Si les monstres de poche de votre île vous donnent accès à différents pouvoirs, la charité n'est pas à sens unique et le joueur devra lui aussi répondre à différentes demandes. Déjà, c'est une chose de raviver un endroit, mais il faut aussi le rendre plus agréable pour les individus qui y habitent. C'est pourquoi il faudra aussi faire en sorte d'améliorer le quotidien des Pokémon, en les questionnant sur la qualité de leur confort. Lorsque certains cherchent à vivre dans un endroit plus sombre (ou, a contrario, plus lumineux), d'autres souhaitent agrémenter leur lieu de vie d'objets en tout genre.

Par ailleurs, la variété d'objets mise à disposition du joueur est organisée en plusieurs catégories, à l'image des blocs qui seront, pour la plupart, classés comme “de quoi circuler facilement”, ou encore des objets conçus à base de fleurs classés comme “de quoi décorer”. Ces groupes d'objets répondent à plusieurs demandes et permettent aussi de savoir plus facilement ce dont a besoin un Pokémon pour améliorer son confort. Enfin, puisqu'il est possible de bâtir des maisons, pourquoi ne pas en profiter pour faire emménager nos amis dedans ? Les Pokémon pourront s'installer à plusieurs dans ces logements qu'ils ont eux-mêmes construits, permettant un gain de place, mais aussi d'améliorer leur confort plus rapidement en décorant l'intérieur de la maison. 
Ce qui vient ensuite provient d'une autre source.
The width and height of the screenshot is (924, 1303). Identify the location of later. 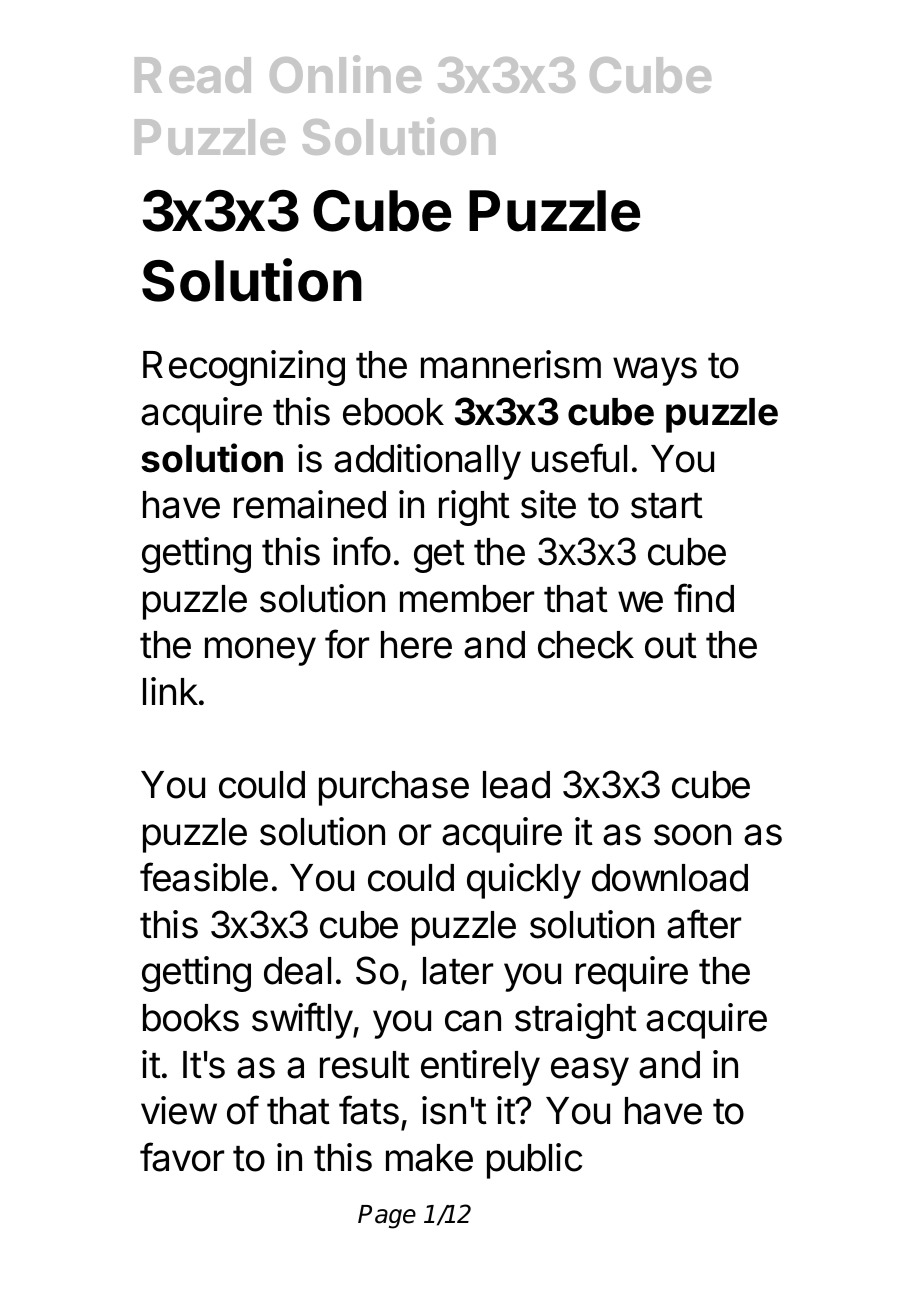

A part ça, nos amis nous sollicitent parfois pour participer à un jeu. Dans le lot, il y a des devinettes, de la corde à sauter avec Bulbizarre ou un cache-cache. Pour ce dernier jeu, l'intérêt est de pouvoir se transformer en un objet afin de mieux se camoufler.

Un jeu qui laisse place à l'imagination

On dit souvent qu'il ne faut pas trop se comparer aux autres, mais avec Pokémon Pokopia, c'est assez compliqué lorsqu'on voit un tas de créations toutes plus ingénieuses que les autres sur les réseaux sociaux, à l'instar des génies qui arrivent à recréer toute la région de Kanto sur leur partie. Parfois, on dirait même qu'on ne possède pas le même jeu… Mais revenons en au fait : tout ça, ça a un point positif, puisque ça montre le large champ des possibles que le joueur a à sa disposition pour concevoir son propre et unique havre de paix. Pour preuve, Métamorph et ses diverses transformations pourront être exploitées pour le meilleur : terraformer des montagnes pour en détruire d'autres, créer des cours d'eau, placer des meubles (dans une large gamme de couleurs) à notre guise, planter des fleurs, buissons et arbres en tout genre…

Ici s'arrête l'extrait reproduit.